Wild T-2

The Wild T-2, shown in this image, was used throughout the 1950s – 1980s. It is a relatively small, yet rugged, theodolite that could take observations both during the day and at night. The Coast and Geodetic Survey used the T-2 for third-order surveys.

Lt. Grady Tuell tracking a moving launch with a T-2 during hydrographic surveys

Image courtesy of Commander Grady Tuell, NOAA Corps (ret'd).

Prior to the Global Positioning System (GPS), a keen observer – Lt. Grady Tuell in this image – tracked a moving launch with a T-2 during hydrographic surveys, reading the azimuth every minute or so. Azimuth plus a radio range allowed repeated positioning of the boat during operations.

The Wild T-2 is relatively small, light, and very rugged. Having glass horizontal and vertical circles internal to the instrument, the angular measurements were made by way of various internal prisms and could be read with an accuracy to one second of arc.
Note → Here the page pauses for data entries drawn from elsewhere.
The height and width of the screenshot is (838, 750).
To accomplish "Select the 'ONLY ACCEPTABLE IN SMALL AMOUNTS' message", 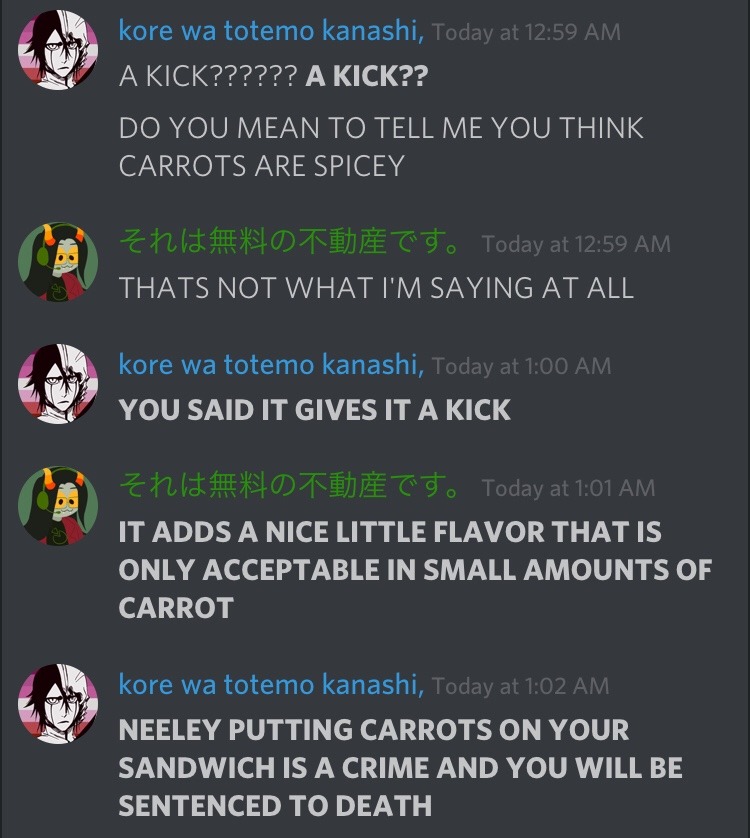I will click(415, 570).
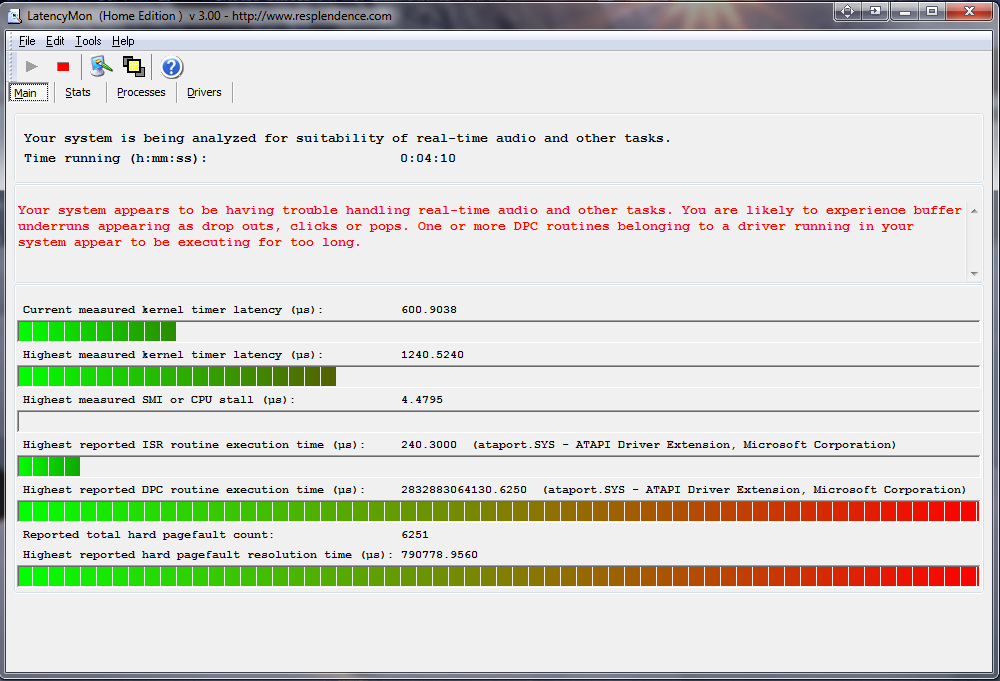
Task: Click the arrow-into-box title bar button
Action: [875, 11]
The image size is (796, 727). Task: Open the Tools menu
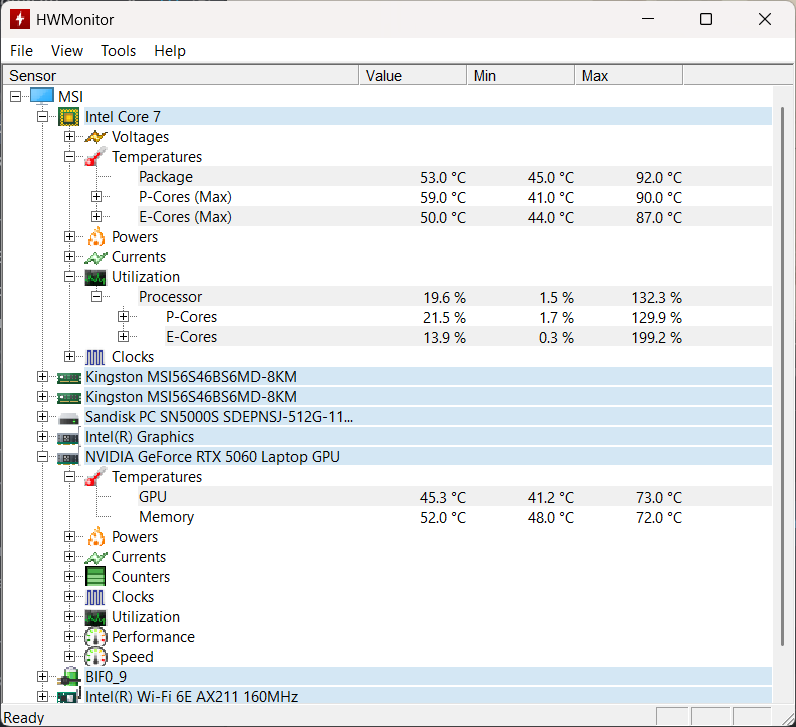(118, 51)
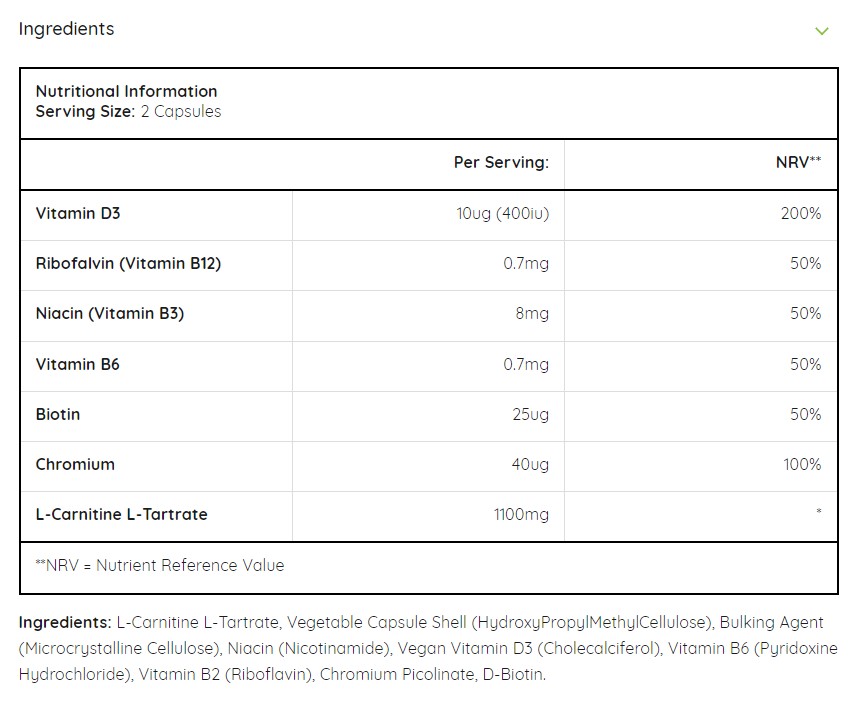Click the NRV = Nutrient Reference Value footnote
Viewport: 867px width, 703px height.
[x=160, y=565]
Two adjustable mirrors provided light during the day. For night observations, batteries and bulbs were substituted for the mirrors. The T-2 was especially useful for providing horizontal and vertical control for hydrographic surveys, which measure water depth along coasts. Transported from ship to shore in open boats, with their cases frequently splashed with salt water, the instruments were often carried across rocks and up cliffs to reach the high-point location of a survey mark. Set up on its tripod in rain, snow, and wind, the instrument was expected to measure extremely accurate angles...and it did.

The Coast and Geodetic Survey used the T-2 for third-order horizontal surveys, which are surveys with a tolerance of one foot of error in a distance of 10,000 feet. The T-2 met third-order requirements when four sets of horizontal angles were observed at each survey mark. Two horizontal angle measurements, direct and reverse, made up each set of measurements, so each angle was actually measured eight times! Elevation differences were determined by measuring vertical angles. With care in leveling and centering the instrument, in following standardized procedures, and in meeting the tight tolerances for comparing each set's angles with the mean of the set, the result was usually excellent-quality observations.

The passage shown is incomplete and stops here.